Developmental toxicity and cytotoxic/genotoxic potential of PM10 rural extracts using Xenopus laevis embryos and A549 lung eBpithelial cells

Airborne particulate matter is increasingly recognized as a hazard for developmental health. While epidemiological studies associate PM₁₀ prenatal exposure and adverse outcomes (including low birth weight and preterm birth), experimental evidence clarifying biological plausibility remains limited, especially for complex PM mixtures collected in non-urban settings. Air-quality–related developmental risks in rural areas interested by PM pollutions are underestimated. In this context, our study aimed to assess the developmental toxicity of PM₁₀ extracts collected at a rural Po Valley site, using a sensitive vertebrate embryo model. We exposed Xenopus laevis embryos to extracts of daytime and nighttime PM₁₀ collected over two weeks (March 2022) and evaluated lethality, teratogenicity and developmental progression with the Refined Frog Embryo Teratogenesis Assay–Xenopus (R-FETAX).
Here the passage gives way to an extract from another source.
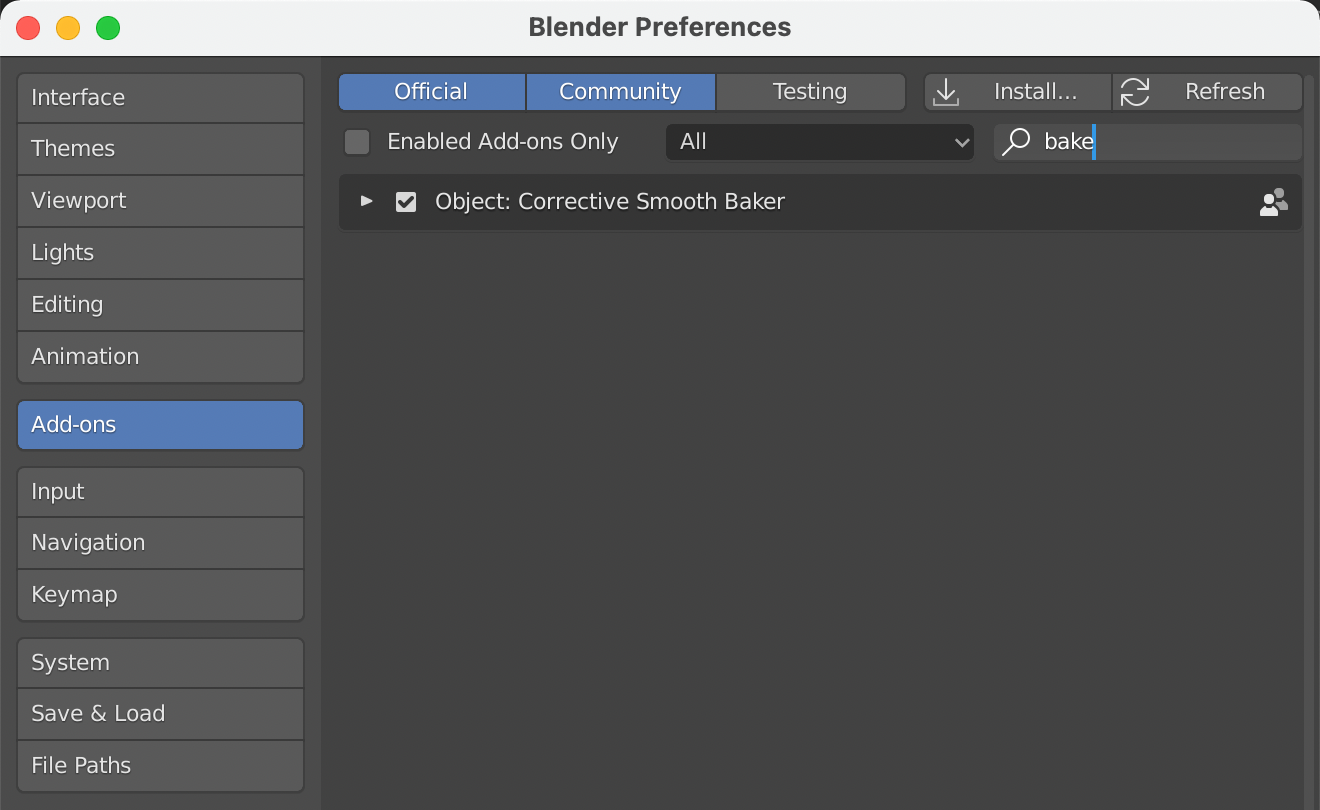
Task: Go to the Keymap section
Action: (x=160, y=594)
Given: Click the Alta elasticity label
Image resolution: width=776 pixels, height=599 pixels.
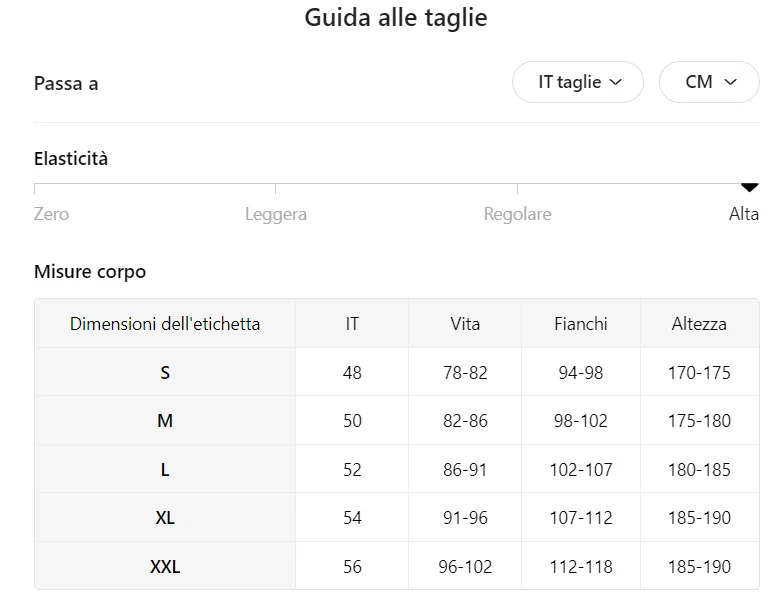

In parallel, PM₁₀ filters were chemically characterized (mass, major ions, carbon fractions, and multiple elements), allowing us to model links between developmental outcomes and specific PM components. To provide a conventional toxicological benchmark, extracts were also tested in A549 human lung epithelial cells for cytotoxicity and genotoxicity. Our results show that, despite the absence of lethality or gross malformations, some PM₁₀ extracts induced statistically significant developmental delays. Modelling revealed correlations between delays and PM₁₀ mass as well as several measured analytes, with Zn and Cu displaying the clearest dose-dependent associations. Embryonic development detected subtle effects of low-level PM₁₀ exposure that were not captured by standard cytotoxicity/genotoxicity endpoints in A549 cells under the tested conditions. Collectively, these findings support the utility of a developmental model for mixture-based particulate toxicology evaluation.